Esophageal squamous cell carcinoma (ESCC) showed limited treatment outcome and poor prognosis. This study aimed to screen potential biomarkers and drugs in ESCC. Firstly, GSE26886, GSE111044 and GSE77861 were downloaded from the Gene Expression Omnibus (GEO) database. Next, the differentially expressed genes (DEGs) between cancer and noncancerous tissues were analyzed by the GEO2R. The Gene Ontology (GO) annotation, the Kyoto Encyclopedia of Genes and Genomes (KEGG) pathway annotation, the protein-protein interaction (PPI) analysis and hub genes screened were conducted by some bioinformatic methods, respectively. Lastly, the hub genes and potential drugs were verified by the GEPIA2 and the QuartataWeb database. The results showed that 13 up-regulated genes and 81 down-regulated genes were identified. In GO terms, DEGs were mainly associated with cell proliferation, cell migration and cell differentiation. DEGs did not cluster into the KEGG pathway. After hub genes validated, nine genes (FLG, COL1A1, COL1A2, PSCA, SCEL, PPL, ACPP, CNFN, and A2ML1) expression trends showed no change. Moreover, higher COL1A1 or COL1A2 expression for ESCC patients showed poor prognosis. Finally, five drugs used for promoting blood coagulation were identified. Probably, these drugs could show anticancer effects by promoting blood coagulation or inhibiting vascular formation in cancers, which offers a novel idea for the treatment of ESCC.

Introduction

Esophageal cancer (EC) is the eighth common harmful cancer of digestive system, and is associated with a high mortality rate globally (Arnold et al. 2015). Esophageal squamous cell carcinoma (ESCC) is one of the sub-types of EC, which has been defined according to its epidemiology and histopathology (Forde and Kelly 2013). ESCC remains responsible for the most majority of EC cases (Liu et al. 2021), though its incidence is declining in most countries.

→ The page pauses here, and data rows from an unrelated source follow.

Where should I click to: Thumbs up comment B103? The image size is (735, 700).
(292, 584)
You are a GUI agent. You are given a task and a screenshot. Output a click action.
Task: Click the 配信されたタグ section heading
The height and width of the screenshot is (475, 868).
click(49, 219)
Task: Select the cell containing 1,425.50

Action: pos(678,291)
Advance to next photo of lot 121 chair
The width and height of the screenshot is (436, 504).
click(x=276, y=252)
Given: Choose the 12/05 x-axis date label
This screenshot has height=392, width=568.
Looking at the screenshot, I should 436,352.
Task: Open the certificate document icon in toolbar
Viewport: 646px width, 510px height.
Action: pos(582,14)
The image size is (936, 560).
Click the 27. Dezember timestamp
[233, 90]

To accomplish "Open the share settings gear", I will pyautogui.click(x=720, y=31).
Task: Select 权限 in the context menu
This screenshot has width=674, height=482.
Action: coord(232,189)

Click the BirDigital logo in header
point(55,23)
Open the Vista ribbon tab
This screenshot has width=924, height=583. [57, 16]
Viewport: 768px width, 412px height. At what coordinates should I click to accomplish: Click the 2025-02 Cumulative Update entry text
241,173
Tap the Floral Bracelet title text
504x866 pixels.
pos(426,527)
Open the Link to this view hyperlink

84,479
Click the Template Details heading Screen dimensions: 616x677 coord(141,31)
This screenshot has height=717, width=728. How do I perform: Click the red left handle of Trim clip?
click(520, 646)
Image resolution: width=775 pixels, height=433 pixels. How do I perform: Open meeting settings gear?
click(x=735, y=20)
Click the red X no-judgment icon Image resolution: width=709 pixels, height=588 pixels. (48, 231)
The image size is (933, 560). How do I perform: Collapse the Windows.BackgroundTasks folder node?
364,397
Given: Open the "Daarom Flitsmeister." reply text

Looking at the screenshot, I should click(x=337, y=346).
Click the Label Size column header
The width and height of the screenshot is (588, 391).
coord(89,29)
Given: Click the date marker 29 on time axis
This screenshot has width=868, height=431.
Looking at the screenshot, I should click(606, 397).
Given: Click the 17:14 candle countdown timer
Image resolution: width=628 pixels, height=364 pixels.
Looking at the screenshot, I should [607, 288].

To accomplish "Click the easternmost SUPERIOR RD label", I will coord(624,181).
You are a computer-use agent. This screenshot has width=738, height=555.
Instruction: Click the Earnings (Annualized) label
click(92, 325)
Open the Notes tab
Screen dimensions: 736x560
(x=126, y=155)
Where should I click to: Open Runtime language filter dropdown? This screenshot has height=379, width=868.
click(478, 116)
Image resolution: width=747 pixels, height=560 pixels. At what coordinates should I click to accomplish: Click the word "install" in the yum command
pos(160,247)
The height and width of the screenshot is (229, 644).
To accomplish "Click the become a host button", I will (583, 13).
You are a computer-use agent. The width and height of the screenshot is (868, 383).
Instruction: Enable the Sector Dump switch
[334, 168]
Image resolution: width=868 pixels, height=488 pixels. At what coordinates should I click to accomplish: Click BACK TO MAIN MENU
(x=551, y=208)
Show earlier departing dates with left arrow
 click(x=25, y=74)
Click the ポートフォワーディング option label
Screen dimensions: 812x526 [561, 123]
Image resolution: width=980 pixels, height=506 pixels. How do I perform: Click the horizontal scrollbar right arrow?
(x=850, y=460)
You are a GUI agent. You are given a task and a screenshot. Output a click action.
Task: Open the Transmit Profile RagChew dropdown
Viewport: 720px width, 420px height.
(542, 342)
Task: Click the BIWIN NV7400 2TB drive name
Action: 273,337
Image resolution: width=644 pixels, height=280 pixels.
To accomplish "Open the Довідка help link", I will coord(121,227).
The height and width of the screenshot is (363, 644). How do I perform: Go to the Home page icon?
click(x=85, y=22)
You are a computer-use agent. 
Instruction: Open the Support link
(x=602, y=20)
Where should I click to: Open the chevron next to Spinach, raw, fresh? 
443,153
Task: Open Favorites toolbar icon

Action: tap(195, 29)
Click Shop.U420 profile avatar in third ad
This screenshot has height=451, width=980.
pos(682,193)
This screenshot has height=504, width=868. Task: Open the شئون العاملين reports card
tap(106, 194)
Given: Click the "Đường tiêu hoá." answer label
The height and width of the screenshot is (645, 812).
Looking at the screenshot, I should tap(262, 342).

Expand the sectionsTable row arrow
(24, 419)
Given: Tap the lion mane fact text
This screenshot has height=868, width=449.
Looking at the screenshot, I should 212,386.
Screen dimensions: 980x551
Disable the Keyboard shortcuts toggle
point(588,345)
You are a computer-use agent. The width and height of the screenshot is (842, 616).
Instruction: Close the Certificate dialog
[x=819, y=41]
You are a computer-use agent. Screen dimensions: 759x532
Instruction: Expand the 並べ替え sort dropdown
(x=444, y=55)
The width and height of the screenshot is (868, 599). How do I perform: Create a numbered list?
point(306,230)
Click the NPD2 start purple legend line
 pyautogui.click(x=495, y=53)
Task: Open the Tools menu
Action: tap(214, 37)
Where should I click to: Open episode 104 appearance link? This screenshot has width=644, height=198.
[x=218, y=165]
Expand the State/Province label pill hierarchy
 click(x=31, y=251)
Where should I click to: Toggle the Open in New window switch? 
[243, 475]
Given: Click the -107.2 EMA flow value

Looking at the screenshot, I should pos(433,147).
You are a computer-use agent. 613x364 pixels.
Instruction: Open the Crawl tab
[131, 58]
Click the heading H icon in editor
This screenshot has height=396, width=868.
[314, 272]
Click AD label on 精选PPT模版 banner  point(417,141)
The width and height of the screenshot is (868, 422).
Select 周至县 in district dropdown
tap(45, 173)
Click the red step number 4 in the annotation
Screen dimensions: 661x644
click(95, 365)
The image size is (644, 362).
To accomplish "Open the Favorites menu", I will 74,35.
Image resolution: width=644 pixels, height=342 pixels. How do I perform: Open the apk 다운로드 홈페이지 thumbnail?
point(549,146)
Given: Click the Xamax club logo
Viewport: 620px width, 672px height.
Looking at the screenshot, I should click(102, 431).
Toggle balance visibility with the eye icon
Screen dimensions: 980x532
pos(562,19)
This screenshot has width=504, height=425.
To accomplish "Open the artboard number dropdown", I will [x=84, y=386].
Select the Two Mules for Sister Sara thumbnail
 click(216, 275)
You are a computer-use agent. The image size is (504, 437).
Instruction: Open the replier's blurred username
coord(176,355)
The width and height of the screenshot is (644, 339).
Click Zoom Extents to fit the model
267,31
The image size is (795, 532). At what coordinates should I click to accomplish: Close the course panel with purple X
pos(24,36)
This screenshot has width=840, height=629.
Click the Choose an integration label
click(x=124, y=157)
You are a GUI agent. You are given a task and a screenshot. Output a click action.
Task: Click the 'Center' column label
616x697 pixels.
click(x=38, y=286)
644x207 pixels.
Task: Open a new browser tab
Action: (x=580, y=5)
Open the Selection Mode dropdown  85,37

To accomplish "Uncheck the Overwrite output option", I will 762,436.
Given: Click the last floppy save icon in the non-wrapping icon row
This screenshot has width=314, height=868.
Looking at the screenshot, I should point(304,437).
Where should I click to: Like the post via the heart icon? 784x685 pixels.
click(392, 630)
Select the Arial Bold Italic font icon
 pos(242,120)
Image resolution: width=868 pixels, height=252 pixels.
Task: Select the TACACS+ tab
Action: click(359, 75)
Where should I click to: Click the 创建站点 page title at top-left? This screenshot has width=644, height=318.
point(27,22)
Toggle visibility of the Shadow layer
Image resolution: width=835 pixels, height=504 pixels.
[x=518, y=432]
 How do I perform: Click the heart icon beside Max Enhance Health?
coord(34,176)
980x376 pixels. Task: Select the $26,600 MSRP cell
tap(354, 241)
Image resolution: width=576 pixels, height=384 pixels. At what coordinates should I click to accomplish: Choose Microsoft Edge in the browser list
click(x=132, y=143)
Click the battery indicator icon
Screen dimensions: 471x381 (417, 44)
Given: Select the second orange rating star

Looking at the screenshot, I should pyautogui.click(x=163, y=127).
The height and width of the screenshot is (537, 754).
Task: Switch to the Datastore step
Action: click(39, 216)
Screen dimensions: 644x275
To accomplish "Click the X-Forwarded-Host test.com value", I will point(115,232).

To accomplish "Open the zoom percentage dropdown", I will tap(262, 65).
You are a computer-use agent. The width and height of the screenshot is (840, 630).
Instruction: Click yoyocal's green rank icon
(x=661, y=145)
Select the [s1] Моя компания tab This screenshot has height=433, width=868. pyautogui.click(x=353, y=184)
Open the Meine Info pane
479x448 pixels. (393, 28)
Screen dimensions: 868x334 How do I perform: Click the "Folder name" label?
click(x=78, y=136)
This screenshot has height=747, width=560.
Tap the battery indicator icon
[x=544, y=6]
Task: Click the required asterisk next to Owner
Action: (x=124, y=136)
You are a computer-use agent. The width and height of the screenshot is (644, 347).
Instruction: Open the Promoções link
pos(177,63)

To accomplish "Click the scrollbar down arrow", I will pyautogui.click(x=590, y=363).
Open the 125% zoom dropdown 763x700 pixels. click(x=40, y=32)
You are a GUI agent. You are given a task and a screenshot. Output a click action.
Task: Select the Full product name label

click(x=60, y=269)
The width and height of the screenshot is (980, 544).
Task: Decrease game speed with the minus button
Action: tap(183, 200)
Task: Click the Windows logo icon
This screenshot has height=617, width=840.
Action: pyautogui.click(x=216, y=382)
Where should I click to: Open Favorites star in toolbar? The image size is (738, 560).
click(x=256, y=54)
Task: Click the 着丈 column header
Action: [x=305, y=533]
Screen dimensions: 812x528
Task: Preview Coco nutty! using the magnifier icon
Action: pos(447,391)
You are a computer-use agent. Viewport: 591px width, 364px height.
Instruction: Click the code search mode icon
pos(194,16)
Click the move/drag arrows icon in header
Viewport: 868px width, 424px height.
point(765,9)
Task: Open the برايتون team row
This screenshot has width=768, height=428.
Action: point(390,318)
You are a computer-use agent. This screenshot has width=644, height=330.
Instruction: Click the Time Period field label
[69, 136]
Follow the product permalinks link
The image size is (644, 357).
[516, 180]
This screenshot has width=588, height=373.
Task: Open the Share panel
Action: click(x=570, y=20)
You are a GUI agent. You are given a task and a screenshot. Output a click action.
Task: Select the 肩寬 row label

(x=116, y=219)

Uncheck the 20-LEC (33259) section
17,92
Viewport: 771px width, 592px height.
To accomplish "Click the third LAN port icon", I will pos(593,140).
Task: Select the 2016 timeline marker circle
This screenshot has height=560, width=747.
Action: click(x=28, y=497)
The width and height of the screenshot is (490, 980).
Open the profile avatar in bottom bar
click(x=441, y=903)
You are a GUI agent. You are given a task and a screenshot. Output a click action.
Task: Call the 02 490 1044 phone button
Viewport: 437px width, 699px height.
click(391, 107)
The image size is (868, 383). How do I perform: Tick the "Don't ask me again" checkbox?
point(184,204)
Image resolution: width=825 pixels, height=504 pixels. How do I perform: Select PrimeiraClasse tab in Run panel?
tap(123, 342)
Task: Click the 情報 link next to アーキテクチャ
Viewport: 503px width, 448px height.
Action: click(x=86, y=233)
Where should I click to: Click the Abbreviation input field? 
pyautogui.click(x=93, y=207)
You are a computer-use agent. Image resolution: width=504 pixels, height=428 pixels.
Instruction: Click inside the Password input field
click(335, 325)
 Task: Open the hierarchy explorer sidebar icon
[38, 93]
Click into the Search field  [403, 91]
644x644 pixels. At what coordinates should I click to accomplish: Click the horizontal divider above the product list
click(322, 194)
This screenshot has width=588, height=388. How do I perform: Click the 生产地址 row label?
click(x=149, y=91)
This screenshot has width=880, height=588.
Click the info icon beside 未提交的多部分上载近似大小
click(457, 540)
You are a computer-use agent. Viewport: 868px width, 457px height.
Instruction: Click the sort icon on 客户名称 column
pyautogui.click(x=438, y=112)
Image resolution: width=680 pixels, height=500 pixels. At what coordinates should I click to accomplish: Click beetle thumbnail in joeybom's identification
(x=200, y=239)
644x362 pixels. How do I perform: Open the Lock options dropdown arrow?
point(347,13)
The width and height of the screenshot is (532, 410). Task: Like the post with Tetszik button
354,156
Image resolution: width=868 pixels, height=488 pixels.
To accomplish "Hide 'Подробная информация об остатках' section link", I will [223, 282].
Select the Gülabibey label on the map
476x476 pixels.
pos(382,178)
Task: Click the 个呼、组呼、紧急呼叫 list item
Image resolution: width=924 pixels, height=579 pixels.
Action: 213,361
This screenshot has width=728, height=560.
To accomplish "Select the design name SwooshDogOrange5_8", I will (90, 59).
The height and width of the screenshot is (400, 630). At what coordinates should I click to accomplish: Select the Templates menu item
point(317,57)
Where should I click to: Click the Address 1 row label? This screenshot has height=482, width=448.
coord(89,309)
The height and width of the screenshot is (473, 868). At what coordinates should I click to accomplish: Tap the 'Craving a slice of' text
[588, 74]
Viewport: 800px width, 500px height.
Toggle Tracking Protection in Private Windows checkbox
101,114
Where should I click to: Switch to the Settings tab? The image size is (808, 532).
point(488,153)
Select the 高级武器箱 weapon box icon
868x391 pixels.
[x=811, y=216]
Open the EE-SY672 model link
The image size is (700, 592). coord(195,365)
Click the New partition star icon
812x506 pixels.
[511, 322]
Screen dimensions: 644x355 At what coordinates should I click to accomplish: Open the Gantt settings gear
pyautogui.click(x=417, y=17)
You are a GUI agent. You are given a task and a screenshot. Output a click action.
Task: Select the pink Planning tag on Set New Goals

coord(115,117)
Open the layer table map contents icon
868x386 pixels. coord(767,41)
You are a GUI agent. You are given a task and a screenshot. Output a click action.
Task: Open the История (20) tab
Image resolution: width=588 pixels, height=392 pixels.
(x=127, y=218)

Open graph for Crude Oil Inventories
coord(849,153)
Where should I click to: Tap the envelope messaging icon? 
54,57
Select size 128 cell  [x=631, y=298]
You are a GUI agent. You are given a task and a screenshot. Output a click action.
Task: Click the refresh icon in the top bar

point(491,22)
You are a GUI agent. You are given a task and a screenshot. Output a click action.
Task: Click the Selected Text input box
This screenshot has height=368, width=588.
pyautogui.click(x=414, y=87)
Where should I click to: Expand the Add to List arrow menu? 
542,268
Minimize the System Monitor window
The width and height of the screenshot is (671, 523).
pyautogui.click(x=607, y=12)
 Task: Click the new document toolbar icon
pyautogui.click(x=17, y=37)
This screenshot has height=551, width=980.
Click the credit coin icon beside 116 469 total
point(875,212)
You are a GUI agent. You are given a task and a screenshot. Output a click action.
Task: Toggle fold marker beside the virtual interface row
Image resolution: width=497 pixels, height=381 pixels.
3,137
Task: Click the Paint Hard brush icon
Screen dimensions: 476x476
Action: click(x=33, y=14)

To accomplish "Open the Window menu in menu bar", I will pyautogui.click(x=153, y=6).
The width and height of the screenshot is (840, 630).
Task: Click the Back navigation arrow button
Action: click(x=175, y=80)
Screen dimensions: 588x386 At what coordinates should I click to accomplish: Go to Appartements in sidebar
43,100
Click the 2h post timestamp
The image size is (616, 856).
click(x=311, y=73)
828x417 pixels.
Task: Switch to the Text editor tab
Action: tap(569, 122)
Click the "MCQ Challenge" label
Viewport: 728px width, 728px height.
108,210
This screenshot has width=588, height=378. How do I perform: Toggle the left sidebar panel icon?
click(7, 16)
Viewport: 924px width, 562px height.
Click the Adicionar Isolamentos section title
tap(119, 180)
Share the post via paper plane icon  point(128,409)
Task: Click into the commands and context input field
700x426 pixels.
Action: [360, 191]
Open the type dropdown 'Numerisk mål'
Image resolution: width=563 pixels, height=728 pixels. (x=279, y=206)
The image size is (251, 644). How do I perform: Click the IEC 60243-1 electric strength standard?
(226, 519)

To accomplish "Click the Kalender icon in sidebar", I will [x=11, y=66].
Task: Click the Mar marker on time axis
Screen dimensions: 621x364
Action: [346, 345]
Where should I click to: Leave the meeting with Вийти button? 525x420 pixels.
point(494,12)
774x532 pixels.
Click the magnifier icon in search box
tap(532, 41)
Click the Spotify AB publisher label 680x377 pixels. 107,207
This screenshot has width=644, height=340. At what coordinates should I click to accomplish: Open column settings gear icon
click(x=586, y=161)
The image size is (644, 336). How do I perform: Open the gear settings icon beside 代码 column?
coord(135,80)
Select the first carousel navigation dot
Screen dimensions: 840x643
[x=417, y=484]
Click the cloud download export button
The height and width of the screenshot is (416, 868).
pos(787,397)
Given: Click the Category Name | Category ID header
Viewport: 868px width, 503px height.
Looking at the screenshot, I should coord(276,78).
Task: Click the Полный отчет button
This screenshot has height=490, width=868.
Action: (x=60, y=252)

The prognosis of ESCC is poor, owing to the lack of effective early biomarkers and treatment strategies (Zhang and Jain 2020; Liu et al. 2021; Yang et al. 2021). The overall 5-year survival are less than 25% in the late-stage of ESCC patients. By contrast, the 5-year survival rates are more than 85% for patients with ESCC diagnosed in early stages (Lordick et al. 2016). The endoscopy is often used as a primary diagnostic tool to screen ESCC; however, its application is limited, owing to its serious side effects and dependence on the skill of the endoscopist (Marginean and Dhanpat 2020; Su et al. 2020; Zhang and Jain 2020). Moreover, due to its invasive nature, some patients refuse to undergo endoscopy (Lin et al. 2013). Therefore, identification of effective methods for the diagnosis of ESCC is imperative.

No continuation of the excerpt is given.